Droits d’auteur, etc. : nos artistes épousent-ils trop de causes pour leur propre bien?

Le sujet me trottait déjà dans la tête, sans que j’aie pris la peine de m’y arrêter et de préciser pourquoi. Puis, Jean Lapierrelors de sa chronique du 1er décembre  à l’émission Puisqu’il faut se lever  au 98,5 FM, a parfaitement mis le doigt sur la question: à force d’embrasser trop de causes, les artistes finissent-ils par mal en étreindre certaines ? À commencer par leur propre cause, en l’occurrence en l’occurence en ce qui a trait aux droits d’auteur… 

Pour résumer brièvement : un projet de loi (C-32) visant à « moderniser » La Loi sur le  droit d’auteur (qui, on s’entend, en a bien besoin), a été déposé devant la Chambre des communes.  Le projet comporte notamment des exceptions qui permettraient l’utilisation gratuite d’œuvres littéraires, artistiques et musicales, sans l’accord de leurs créateurs. Ce avec quoi les artistes ne sont pas d’accord; et ils évaluent que ces exceptions les priveraient de revenus évalués à 75 millions $. Ceux-ci demandent notamment le maintien des protections existantes et l’annulation des exceptions envisagées, de même que l’introduction de mesures modernes de partage des revenus, qui incluraient la perception de redevances au moment de la vente de lecteurs de musique numérique (iPod et autres MP3).  L’opposition libérale, elle, vient de proposer un compromis, sous forme de création d’un fonds annuel de 35 millions$,  versés aux artistes en compensation de la copie privée.

Plus d’une centaine d’artistes se sont rendus le 30 novembre dernier, en autobus, manifester devant la colline parlementaire à Ottawa. 

Luc Plamondon, auteur-compositeur de réputation internationale et grand défenseur, historiquement, des droits d’auteurs ici, était l’un de ceux qui menaient la charge.
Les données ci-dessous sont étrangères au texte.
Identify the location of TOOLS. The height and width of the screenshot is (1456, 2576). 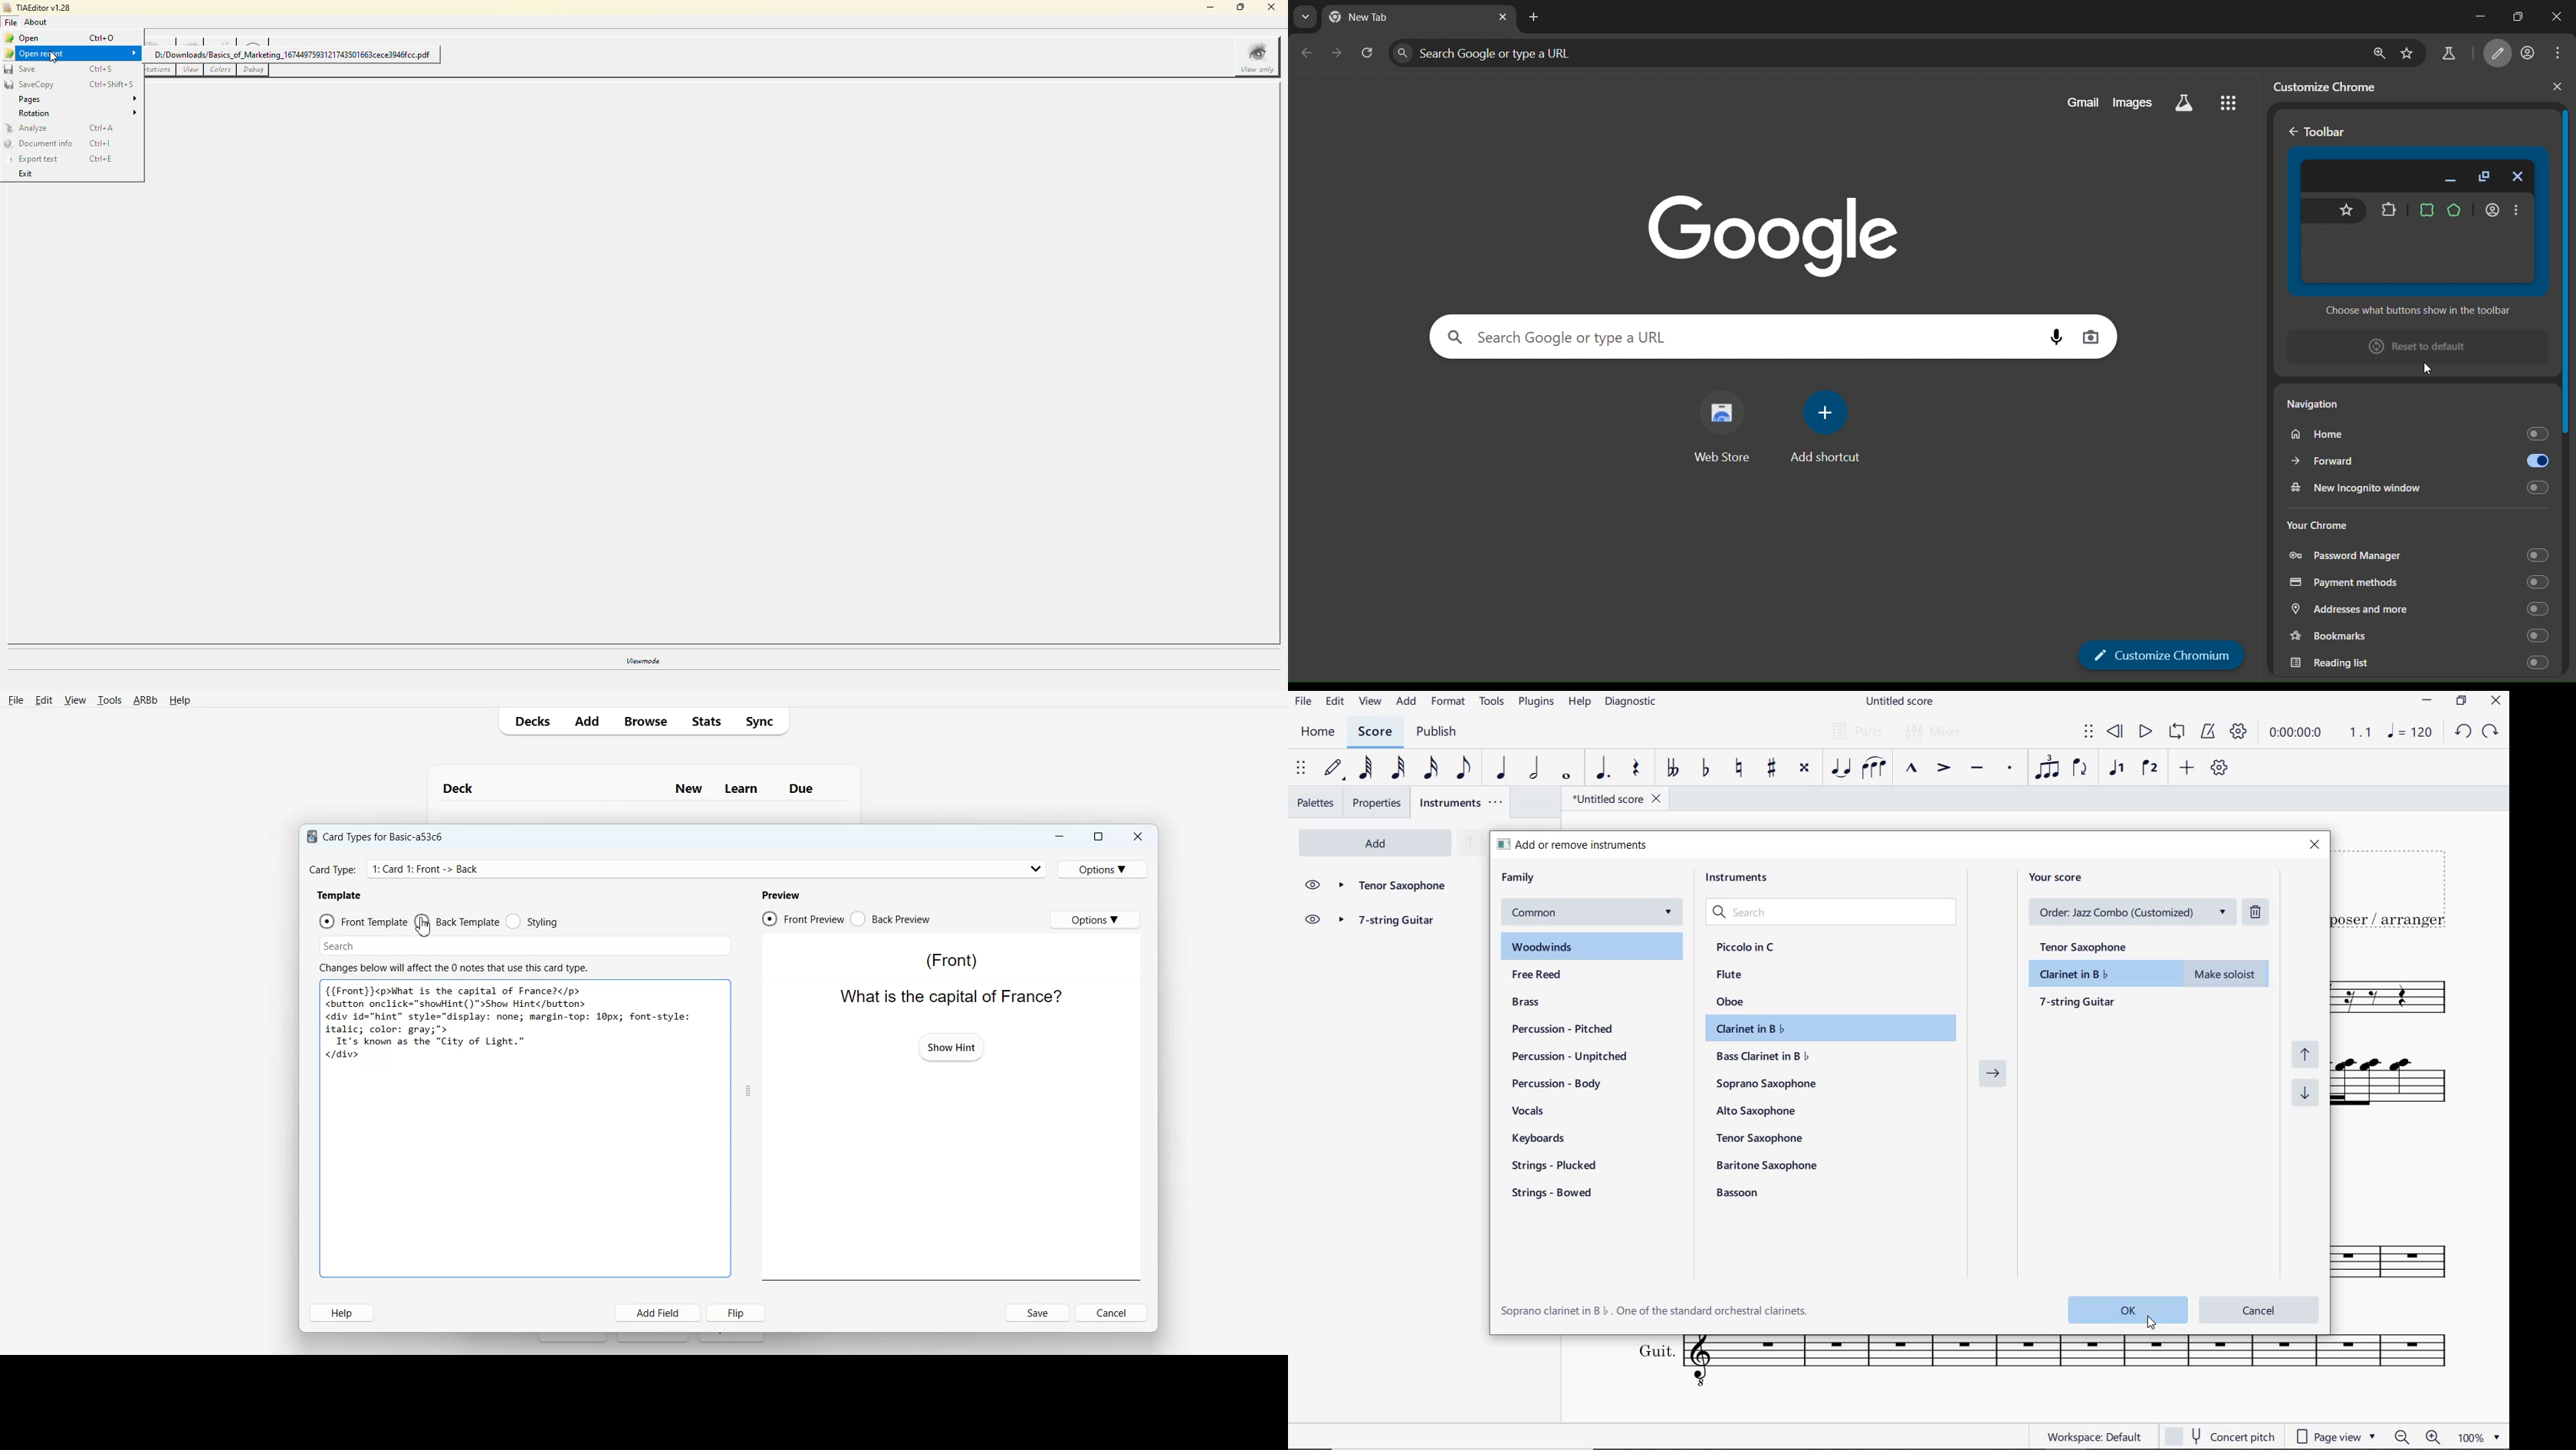
(1492, 700).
Et il a relaté l’événement, le week-end dernier, avec  une lettre au lecteurs dans La Presse… rédigée de façon très personnelle, sous forme de texte de chanson. Un extrait : Nous étions cent, plutôt cent vingt / Toutes générations sur le même pied / Tous styles et tous genres emmêlés  / Trois autobus c’était pas trop / On aurait pu remplir un train  / Ah! mes amis qu’on était bien! Mais prenez le temps d’aller lire l’entier du texte

Les artistes québécois devant la colline parlementaire, le 30 novembre dernier: un coup d'épée dans l'eau ? (Photo: Le Devoir)
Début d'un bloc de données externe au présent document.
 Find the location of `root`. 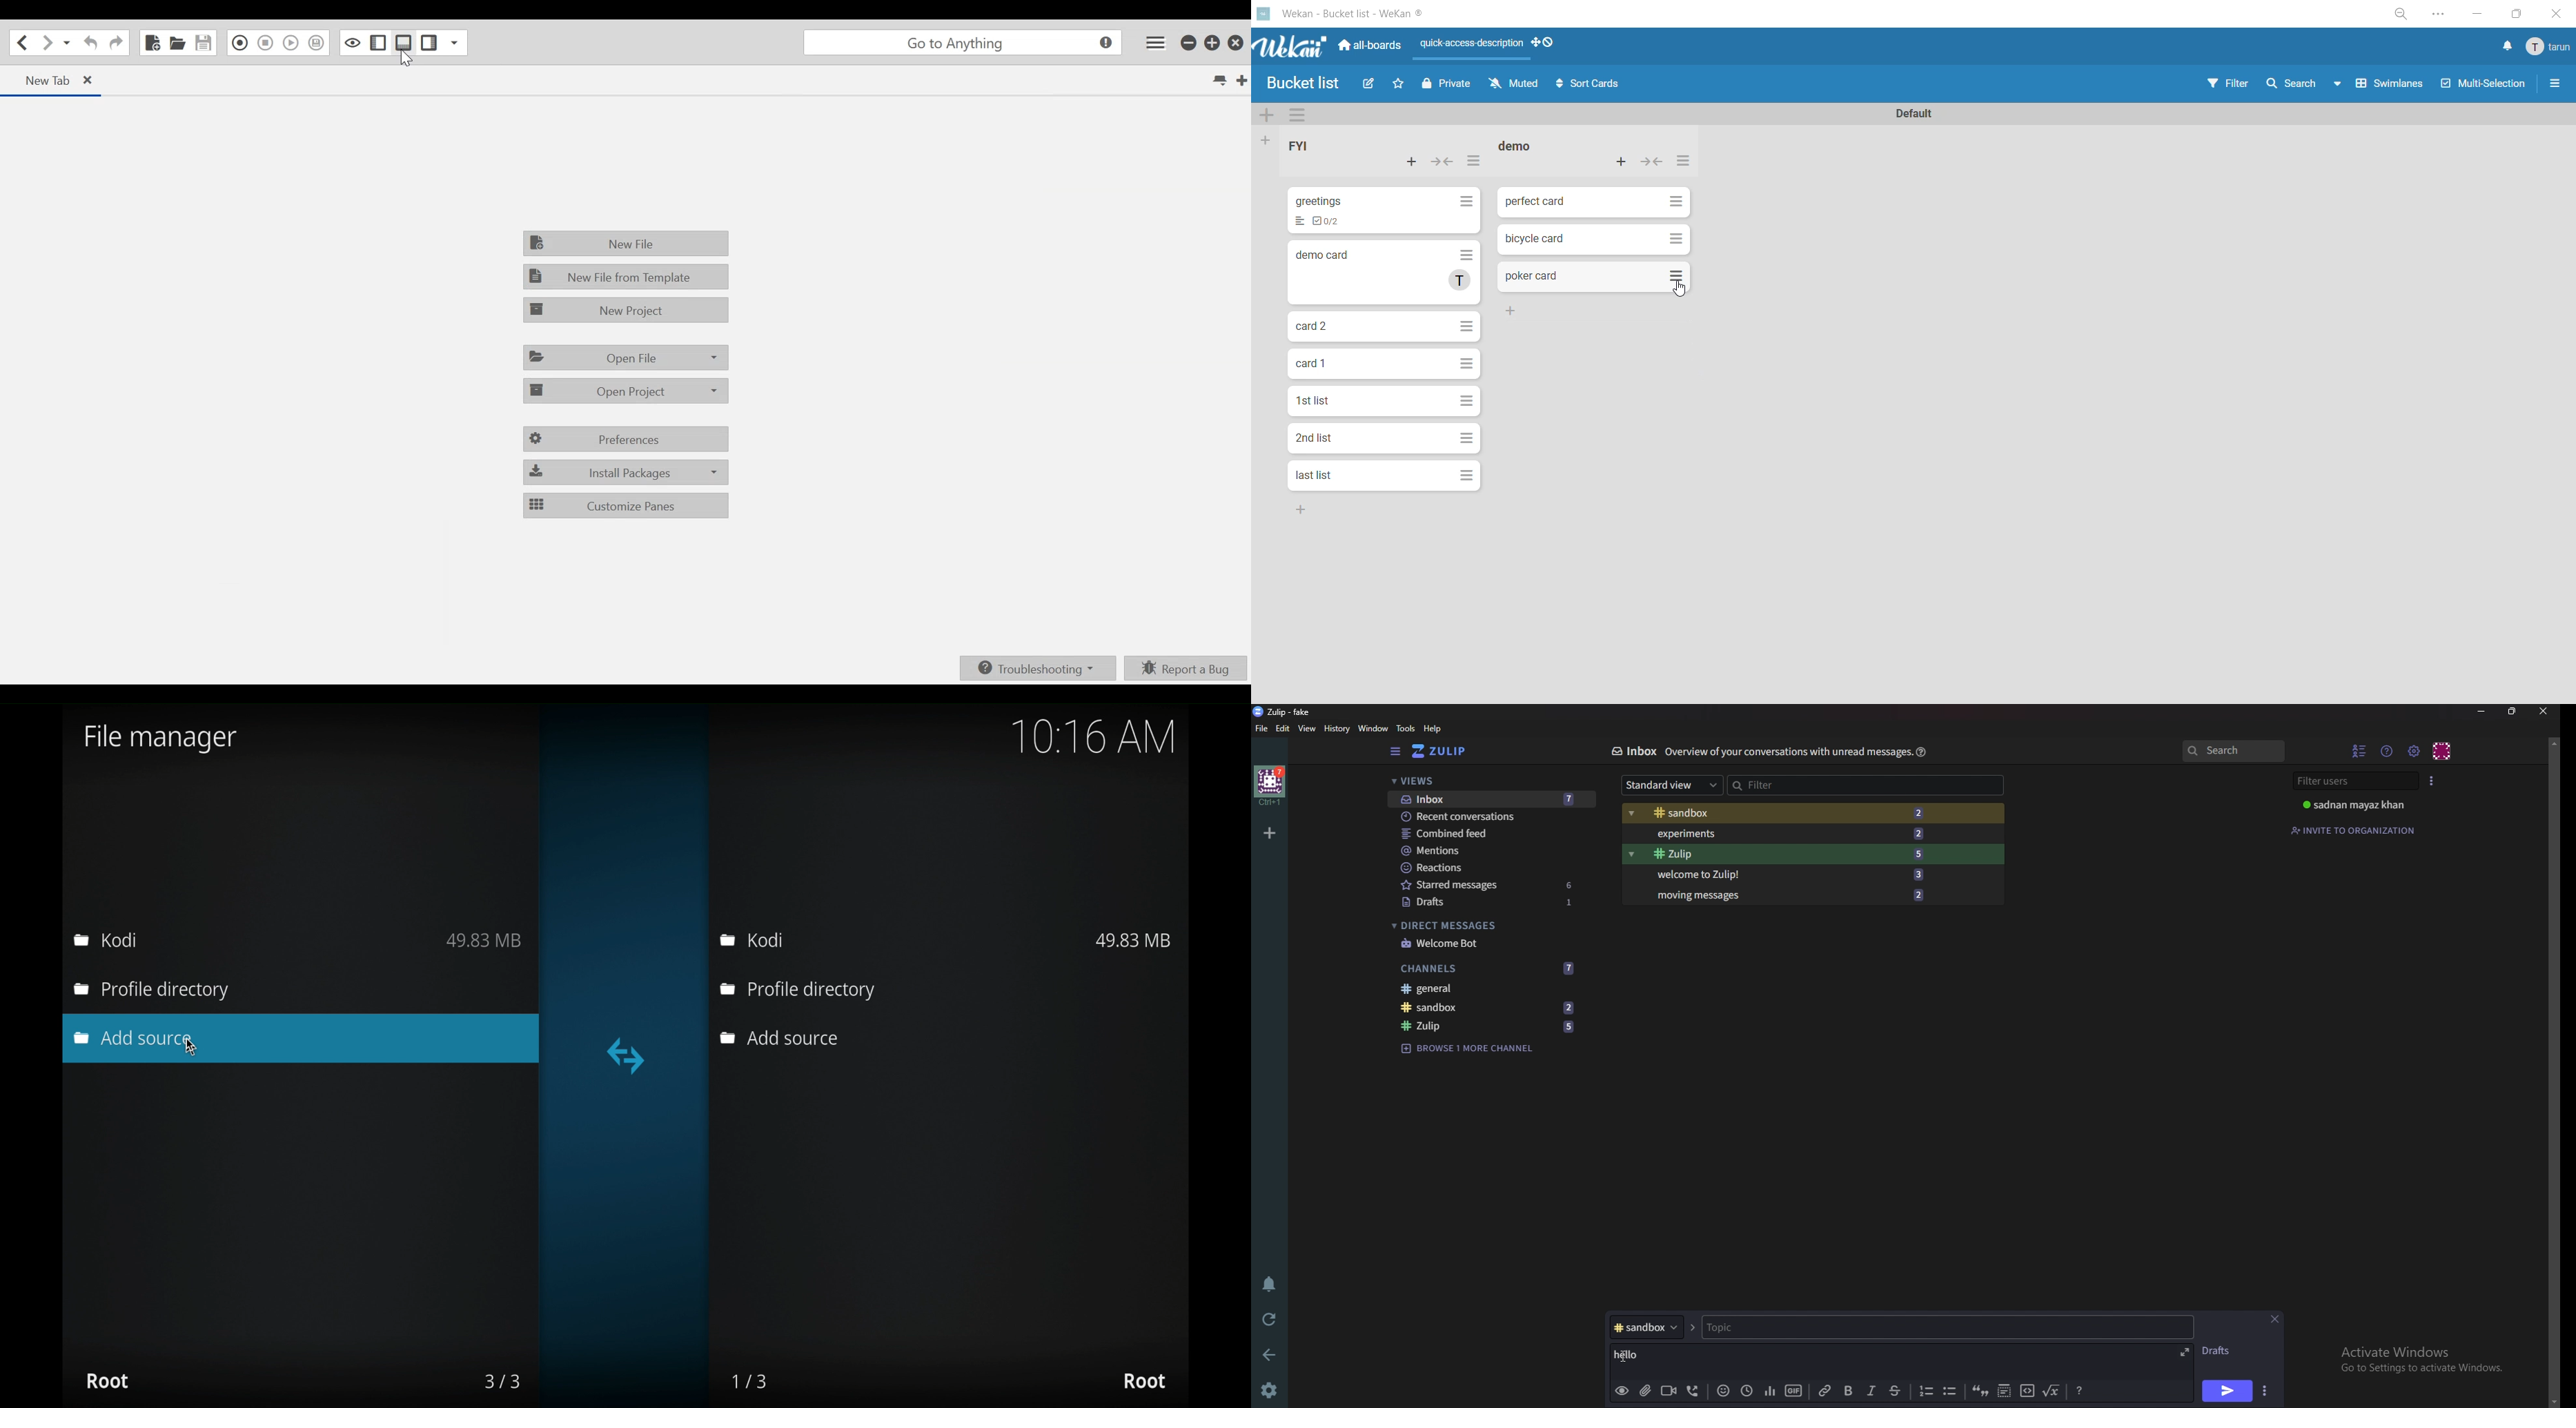

root is located at coordinates (1144, 1381).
Et maintenant, sur un ton moins poétique, voici ce qu’en disait entre autres Jean Lapierre, qui, lui, est chroniqueur politique:  « On se demandait ce qu’ils faisaient là. Est-ce que c’était sur le gaz de schiste, sur l’homophobie  ? Les artistes ont tellement de causes ces temps-ci…. Et ils ont oublié de faire de la pédagogie. Ils parlaient de C-32, C-32… Et sincèrement, ils n’ont pas fait de pédagogie. Ils sont allés à Ottawa se dévisser le nombril sur leur propre affaire, et ils ont oublié d’en parler au public. « 

Ce qui  aurait pourtant son importance, étant donné que les mesures qu’ils réclament impliqueraient que le public, justement, paie plus cher…

« Et donc, ce n’est pas vrai qu’ils vont avoir de l’influence si le public n’est pas dans le coup, poursuivait le chroniqueur. (…) Et ce sont des gens qui ont des tribunes, quand même, qui peuvent expliquer les affaires. Mais débarquer comme ça à Ottawa, sans  l’appui du public, ça ne changera rien.  Et ces temps-ci, les artistes enfourchent tellement de chevaux à la fois, qu’on ne s’y retrouve plus. »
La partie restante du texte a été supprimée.